If You Want to Be Robust, Be Wary of Initialization
Sofiane Ennadir, Johannes F. Lutzeyer, Michalis Vazirgiannis, El Houcine Bergou
TL;DR
The paper reveals that weight initialization and the number of training epochs fundamentally influence adversarial robustness in Graph Neural Networks, offering a theoretical upper bound $\gamma$ that links initialization norms and training dynamics to vulnerability under perturbations. It provides explicit bounds for node-feature and structural attacks, extends the analysis to Graph Isomorphism Networks and general neural networks, and validates the theory with extensive experiments on Cora, CiteSeer, and ACM against attacks like Mettack, PGD, and DICE. Key findings include that smaller initial weight norms can enhance robustness, that more training epochs can increase vulnerability, and that appropriate initialization can yield substantial robustness gains without sacrificing clean accuracy (with gaps up to about 50\% in some cases). The work suggests a new direction for robustness research focused on optimization dynamics and initialization, offering practical guidance and a general framework that could inform robust training strategies across graph and non-graph models.
Abstract
Graph Neural Networks (GNNs) have demonstrated remarkable performance across a spectrum of graph-related tasks, however concerns persist regarding their vulnerability to adversarial perturbations.

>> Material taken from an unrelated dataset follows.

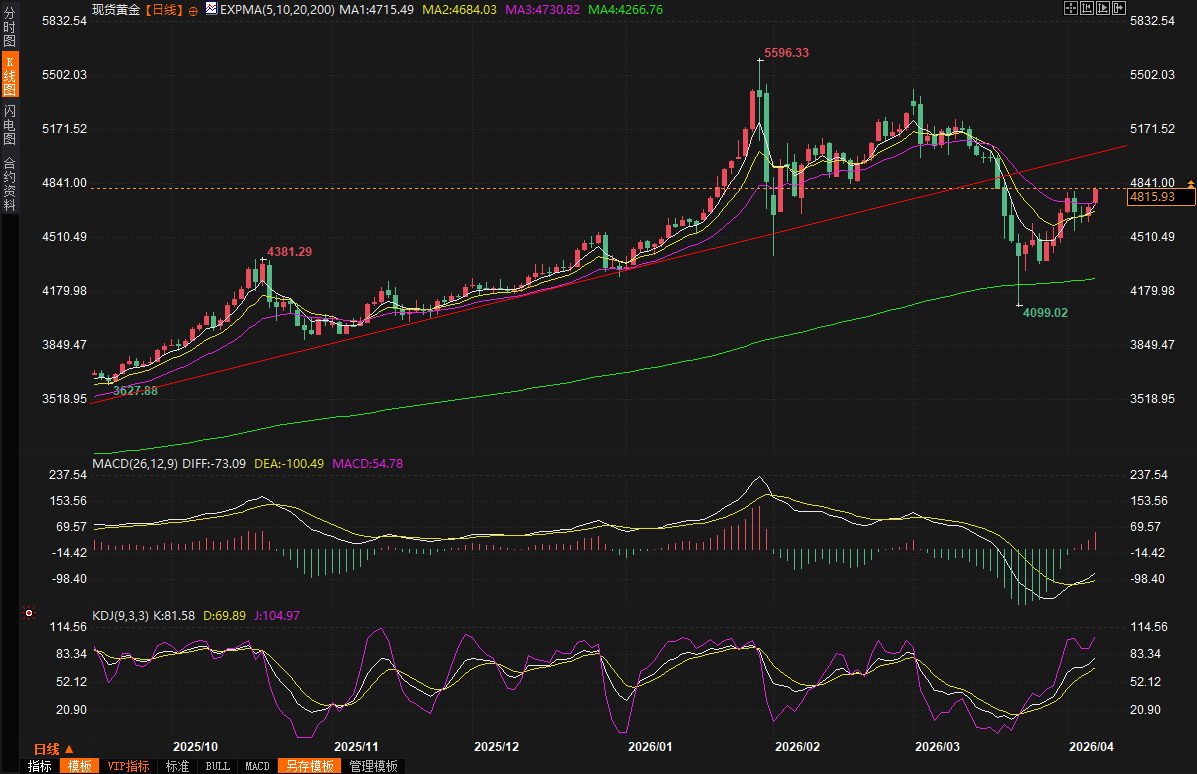Click the VIP指标 button

tap(129, 766)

While prevailing defense strategies focus primarily on pre-processing techniques and adaptive message-passing schemes, this study delves into an under-explored dimension: the impact of weight initialization and associated hyper-parameters, such as training epochs, on a model's robustness. We introduce a theoretical framework bridging the connection between initialization strategies and a network's resilience to adversarial perturbations. Our analysis reveals a direct relationship between initial weights, number of training epochs and the model's vulnerability, offering new insights into adversarial robustness beyond conventional defense mechanisms. While our primary focus is on GNNs, we extend our theoretical framework, providing a general upper-bound applicable to Deep Neural Networks. Extensive experiments, spanning diverse models and real-world datasets subjected to various adversarial attacks, validate our findings. We illustrate that selecting appropriate initialization not only ensures performance on clean datasets but also enhances model robustness against adversarial perturbations, with observed gaps of up to 50\% compared to alternative initialization approaches.